L’Ordre national des infirmiers (ONI), de son côté, n’est pas inquiet. Selon son président, Patrick Chamboredon, « nul doute que nous pourrons compter sur l’expérience, la détermination et le pragmatisme de Catherine Vautrin pour réformer notre système de santé au service des Français et particulièrement des plus fragiles d’entre eux ». Le Syndicat national des infirmières et infirmiers libéraux (Sniil) s’est dit « perplexe » face à la « diversité de ses missions » et « dubitatif » face au choix d’une ministre « dont l’expérience dans la santé reste très anecdotique pour pouvoir faire face à l’ampleur de la tâche ». Le syndicat s’inquiète, pour sa part, de la place qui sera faite à la prévention par le nouveau ministère. Mais il semble beaucoup compter sur l’arrivée au poste de ministre déléguée à la Santé d’Agnès Pannier-Runacher, jusqu’ici ministre de la Transition énergétique, annoncée pour le début de la semaine prochaine par plusieurs médias (Le Monde, France Info) mais non confirmée.
Aux côtés d’une super ministre aux portefeuilles multiples, il est bien possible que des secrétaires d’État ou des ministres délégués se voient chargés desdits portefeuilles.

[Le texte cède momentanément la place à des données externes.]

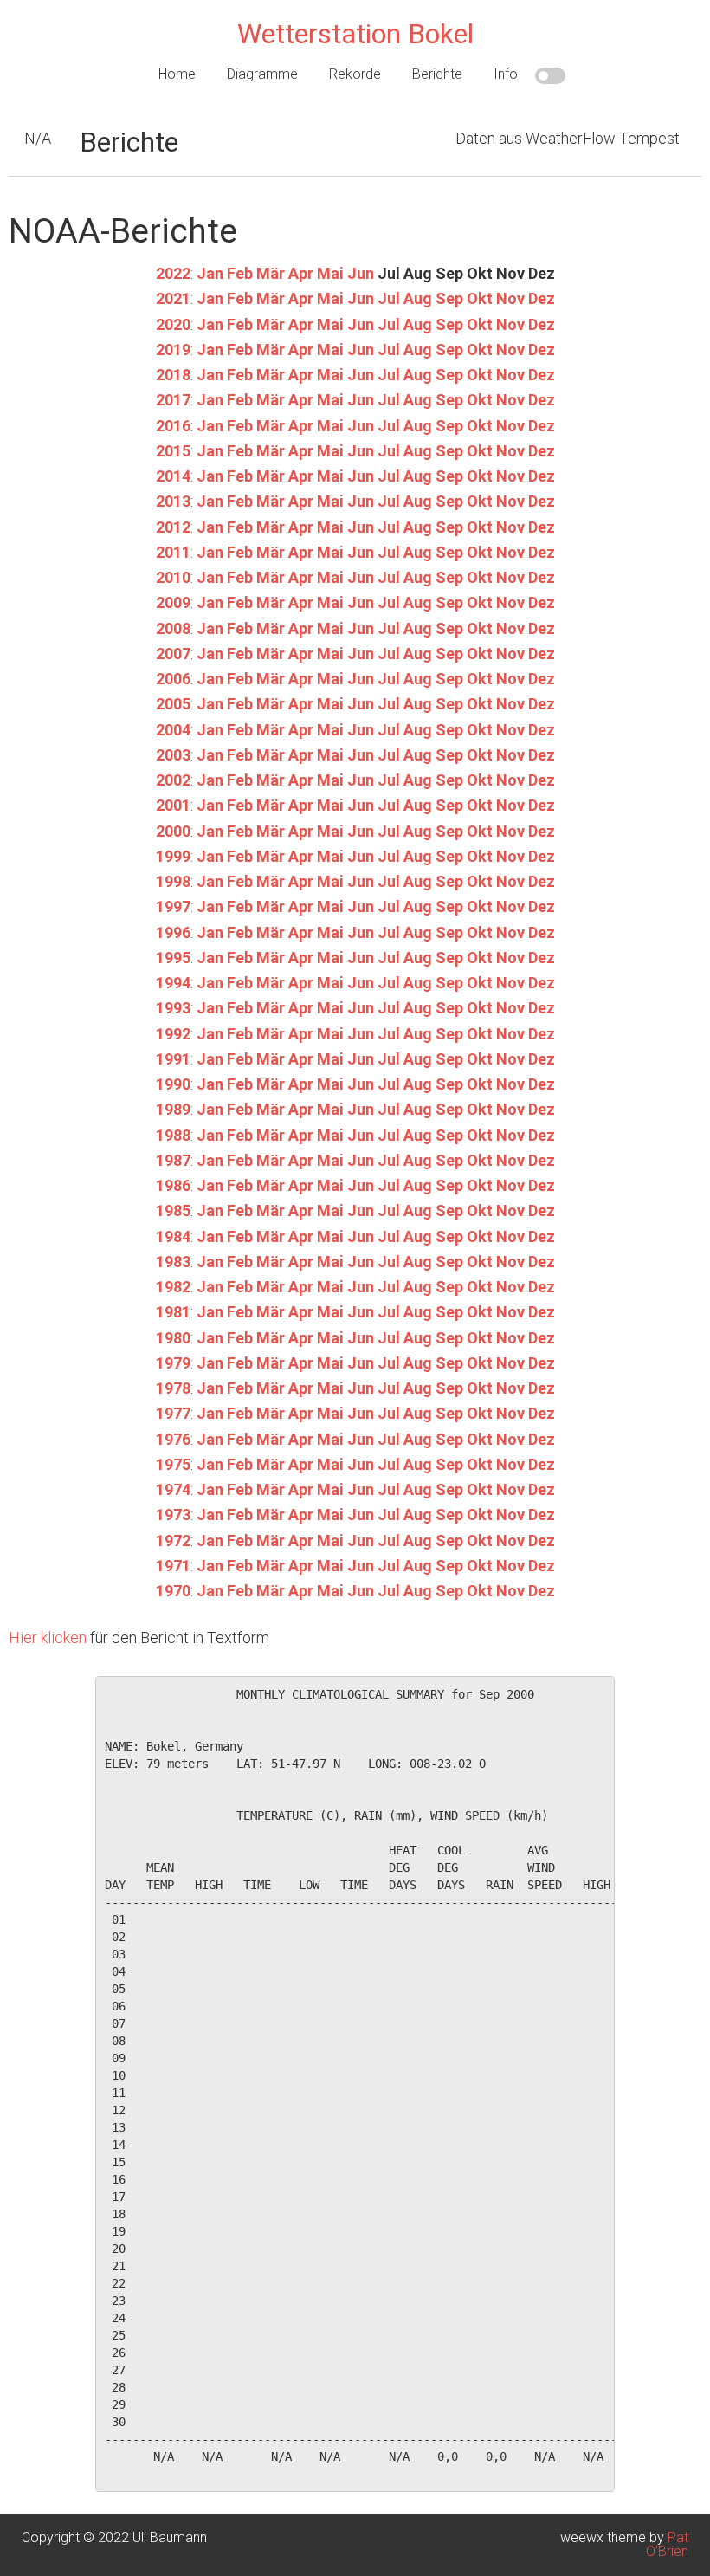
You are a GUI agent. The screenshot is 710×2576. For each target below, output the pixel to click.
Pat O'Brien (667, 2544)
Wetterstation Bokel (355, 33)
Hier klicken (48, 1637)
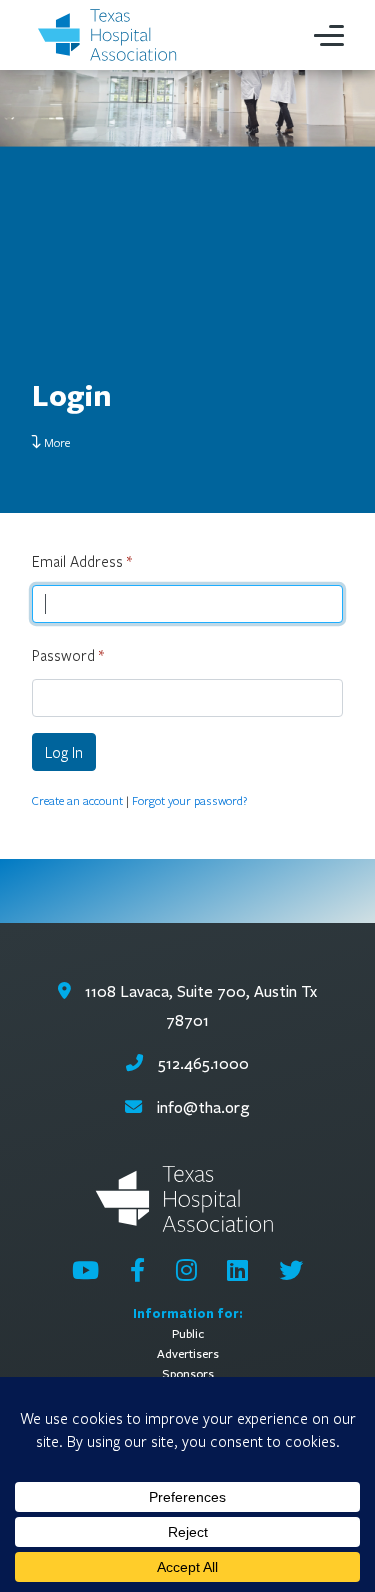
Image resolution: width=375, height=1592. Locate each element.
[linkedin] (237, 1270)
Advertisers (188, 1353)
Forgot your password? (189, 800)
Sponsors (188, 1373)
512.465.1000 (201, 1063)
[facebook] (137, 1270)
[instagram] (186, 1270)
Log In (64, 752)
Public (188, 1333)
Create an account (77, 800)
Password (68, 655)
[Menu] (329, 35)
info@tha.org (203, 1107)
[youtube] (85, 1270)
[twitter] (291, 1270)
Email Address (82, 561)
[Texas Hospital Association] (110, 35)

La nomination d’Agnès Pannier-Runacher pourrait-elle rassurer les soignants ? Pas sûr. Cette énarque et inspectrice des finances de 49 ans a travaillé à la Caisse des dépôts mais aussi dans des entreprises de l’industrie automobile, notamment. Sa seule expérience dans le monde de la santé se résume au poste de directrice de cabinet de la directrice générale de l’AP-HP qu’elle a occupé dans les années 2000 et, plus récemment, son appartenance à la task force destinée à relancer de la production de masques en France pendant la crise du Covid.